Selon la spécialiste, la rivalité sino-américaine pourrait changer la donne, car la Birmanie est « un pays indispensable pour la projection de force dans l’océan Indien ». Et les Chinois le savent bien... « Il y a donc une inquiétude aujourd’hui, très palpable, au sein des forces armées occidentales, sur le fait que certaines villes birmanes pourraient être utilisées par la marine chinoise pour déployer des forces dans l’océan Indien », explique Sophie Boisseau du Rocher. Un argument qui pourrait inciter le président américain Joe Biden à agir beaucoup plus vite et de façon peut-être plus incisive qu’il ne l’aurait fait. Ainsi « les sanctions ne sont pas suffisantes, du fait précisément du désintérêt de l’Occident depuis août 2017, les sanctions auraient peu d'impact sur l’économie birmane aujourd’hui », estime la spécialiste, « mais peut-être qu’un argument sécuritaire plutôt dirigé contre la Chine aurait plus de poids. »
Désobéissance et contestation
Dans le pays, les appels à la désobéissance civile se multiplient, au point que l’armée a exigé, dans les jours qui ont suivi le coup d’Etat, que le réseau social Facebook soit bloqué. L’auteur Frédéric Debomy explique que les militaires savent bien que l’internet en Birmanie, c’est largement Facebook, devenu un outil « essentiel ». Les appels à la désobéissance civile ont basculé sur Twitter. Les hashtags #HearthevoiceofMyanmar, écoutez la voix de la Birmanie, et #RespectOurVotes, respectez notre vote, ont été repris des millions de fois.
Les Birmans s’organisent donc autrement : « Ce qui est intéressant, c’est que ce sont parfois des Birmans qui n’ont pas des profils de militants, qui ne s’étaient pas jusque-là engagés. Cela peut donc laisser penser que ce mouvement est un mouvement fort, et que des gens décidés vont trouver des solutions. »
D’ailleurs, même les médecins, indispensables à l’armée en temps de pandémie, ont lancé un appel à la grève dans de nombreuses villes à travers le pays comme l'explique à RFI une chirurgienne qui a souhaité gardé l'anonymat : « Certains ont cessé le travail et d'autres porteront un bandeau rouge pour signifier qu'ils sont prêts à soigner les patients, mais qu'ils refuseront dorénavant de recevoir des instructions de l'armée. »

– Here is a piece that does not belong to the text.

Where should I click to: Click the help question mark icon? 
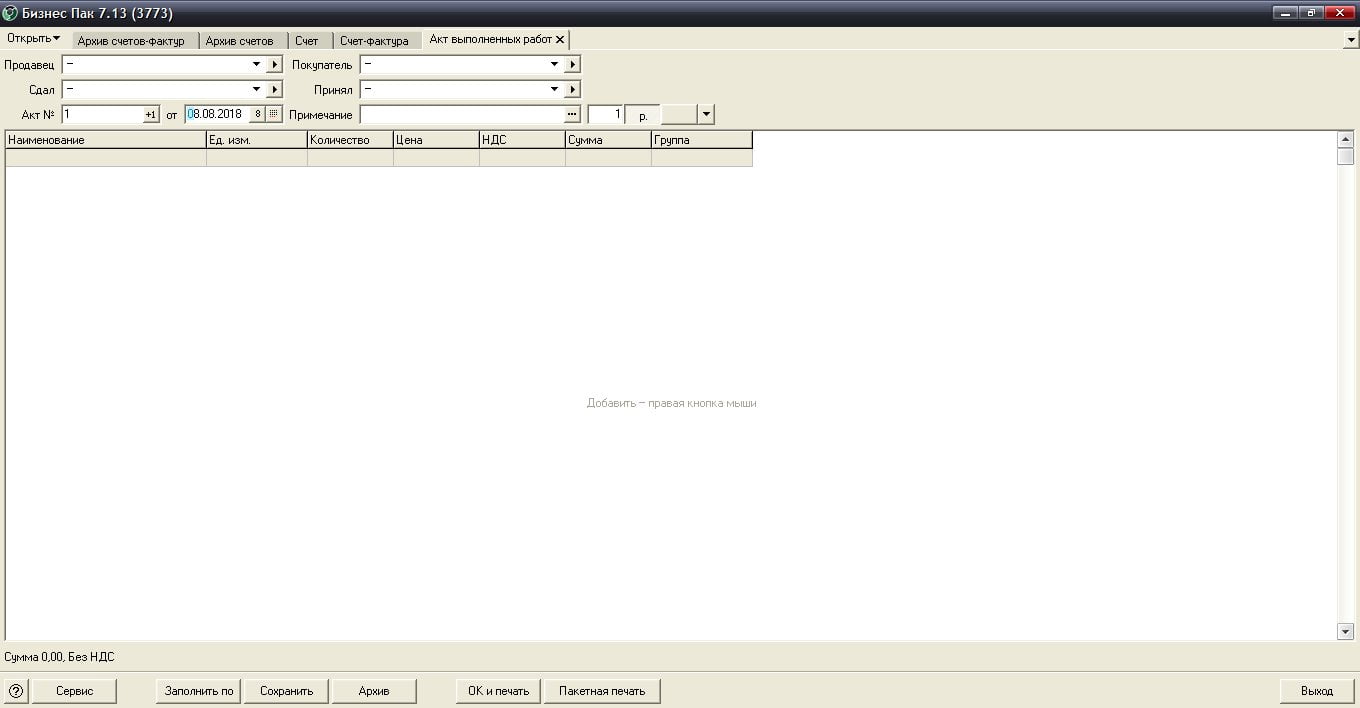pyautogui.click(x=15, y=691)

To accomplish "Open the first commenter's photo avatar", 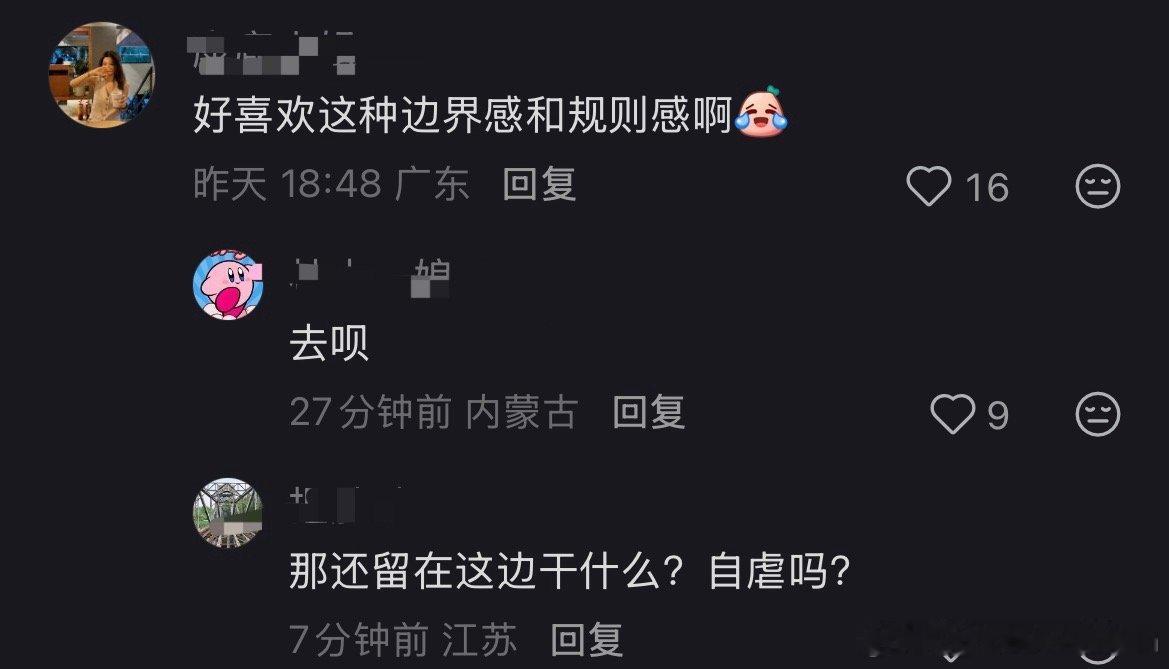I will click(101, 75).
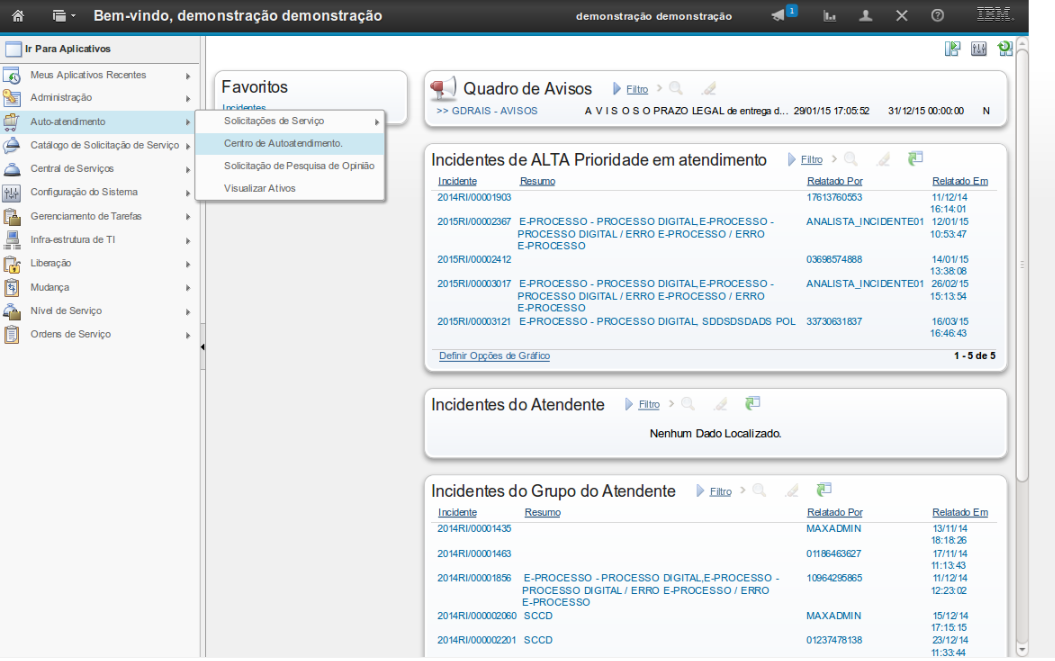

La contestation s’est intensifiée dans les jours qui ont suivi le coup d'État. Dans les rues birmanes, on pouvait voir étudiants et professeurs faire le salut à trois doigts, un geste de résistance emprunté aux films américains Hunger Games. De son côté, l’armée poursuit ses arrestations, malgré les nombreuses condamnations internationales. Au moins 150 responsables politiques et militants auraient été arrêtés. Lors de son discours de politique étrangère cette semaine, le président américain Joe Biden a exhorté les généraux putschistes à « renoncer au pouvoir ».
En revanche, à l'ONU, le Conseil de sécurité a exprimé sa « profonde préoccupation » et a appelé à la libération des détenus, sans pour autant condamner le coup d'État, ce que refusaient logiquement la Chine, principal soutien de la Birmanie aux Nations unies, et la Russie.